Pressure is mounting on the government to keep all of England's schools closed when the new term starts this week amid fears over the spread of Covid-19.
But it comes as Ofsted chief inspector Amanda Spielman said children's education cannot be "furloughed" for months while the country waits for the coronavirus pandemic to subside.
She said: "The good news is that almost everyone now recognises the importance of balancing the risks of transmitting infection against the harms to children from keeping schools closed.
"There is a real consensus that schools should be the last places to close and the first to reopen, and having argued for this since last spring, I welcome it."

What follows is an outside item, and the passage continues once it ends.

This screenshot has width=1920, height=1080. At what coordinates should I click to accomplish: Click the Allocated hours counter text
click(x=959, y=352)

She added: "Because it is increasingly clear that children's lives can't just be put on hold while we wait for vaccination programmes to take effect, and for waves of infection to subside.
"We cannot furlough young people's learning or their wider development."

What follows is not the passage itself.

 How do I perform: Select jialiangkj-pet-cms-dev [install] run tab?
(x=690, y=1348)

The government has said it will only close schools and move to "remote education" as a last resort but Education Secretary Gavin Williamson said on Friday that primary schools in all 32 London boroughs will remain shut next week - rather than just those in certain boroughs as he had announced days earlier.

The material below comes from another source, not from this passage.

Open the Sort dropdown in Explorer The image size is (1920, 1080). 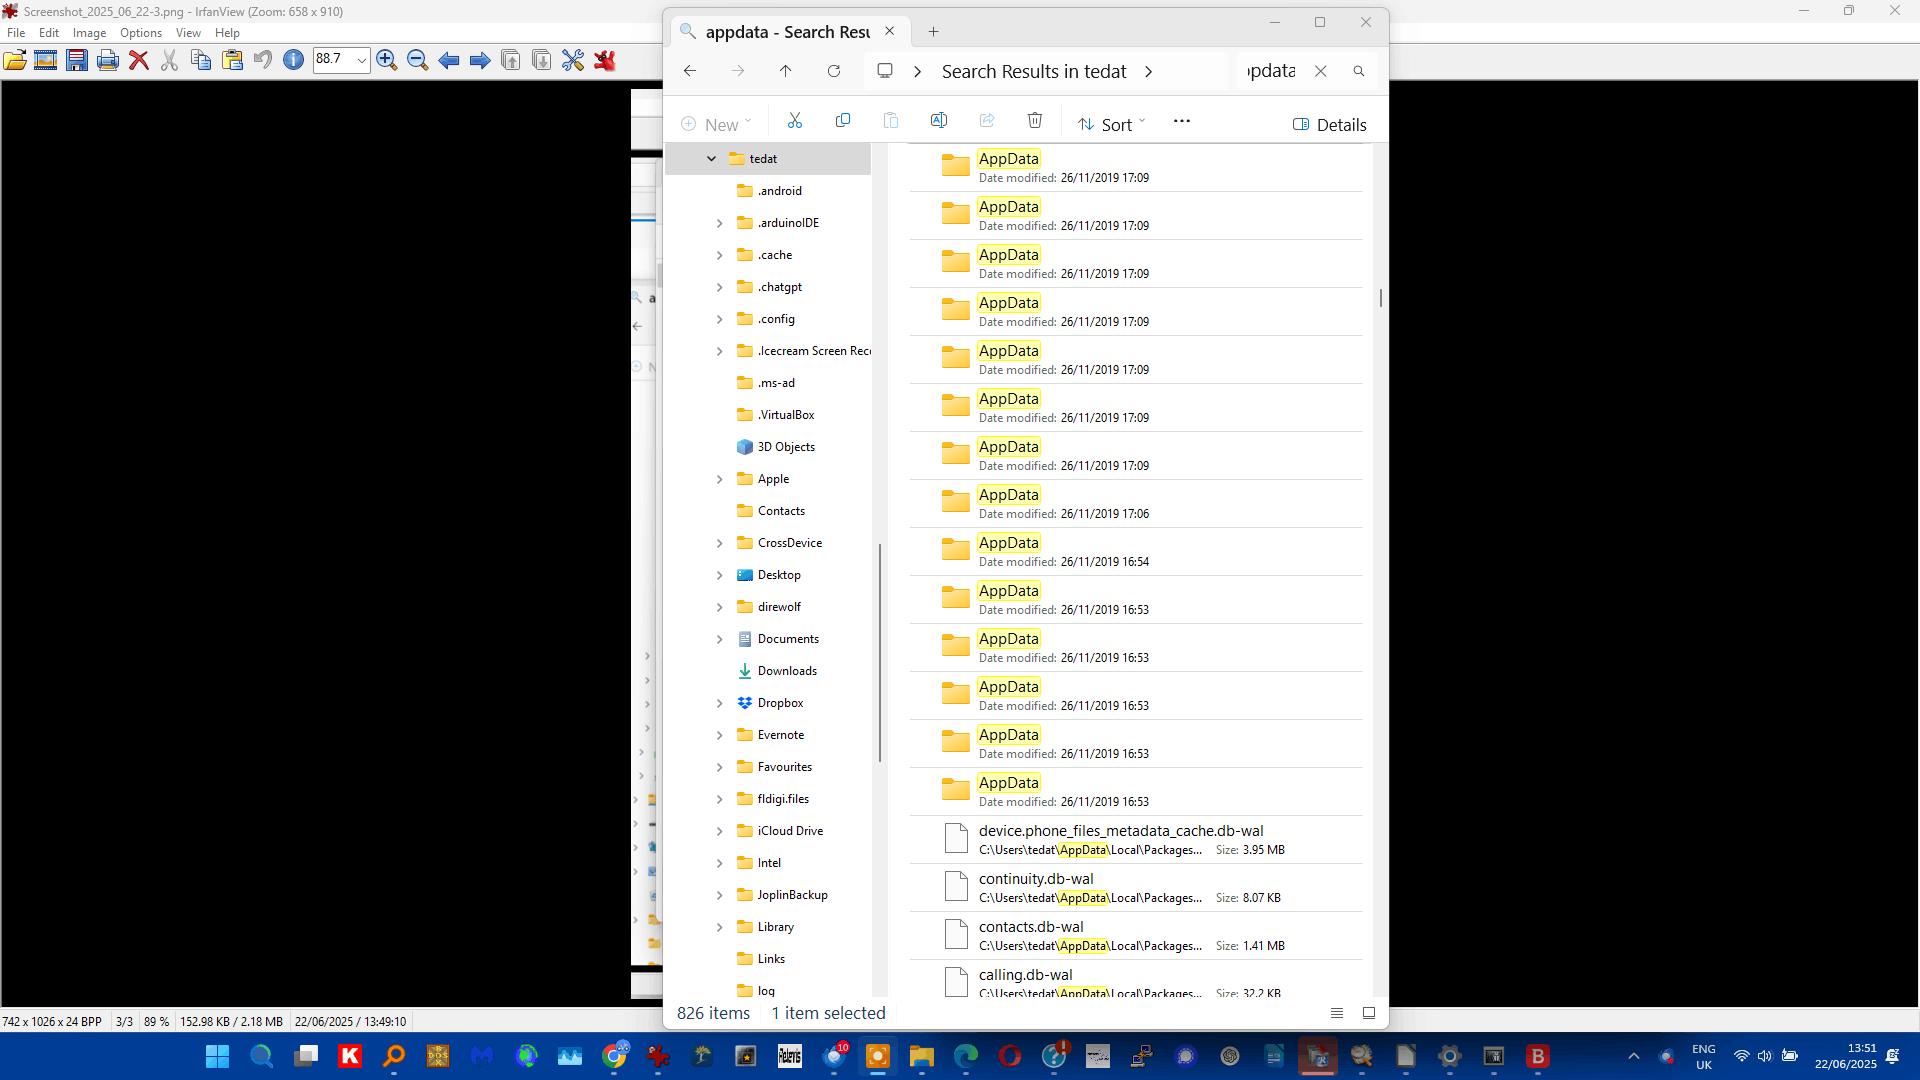pos(1112,124)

The move prompted the National Education Union (NEU) to say that all primary schools should remain closed for at least two weeks following the Christmas break.
Kevin Courtney, the NEU's joint general secretary, said its members have "a legal right to refuse to work in unsafe conditions which are a danger to their health and to the health of their school communities and more generally".
The government's handling of the situation has prompted the National Association of Head Teachers (NAHT) union, along with the Association of School and College Leaders, to make preliminary steps in legal proceedings.
A large group of headteachers is also calling for the scrapping of GCSE and A-level exams this summer.
Jules White, the headteacher at Tanbridge House School in Horsham, West Sussex, said: "I think it's going to be very difficult to continue with GCSE and A-Level exams in the way they are being set out.
"These are national exams yet many children are experiencing different levels of advantage or disadvantage, and I think the government has to bite the bullet and recognise this."
A Department for Education spokesperson said children's education "has consistently been a national priority" and classrooms should "reopen wherever possible" in the new term.
"Schools will continue to implement appropriate safety measures to help mitigate the risk of transmission," they said.
"As we've said, we will move to remote education as a last resort, with the involvement of public health officials, in areas where infection and pressures on the NHS are highest."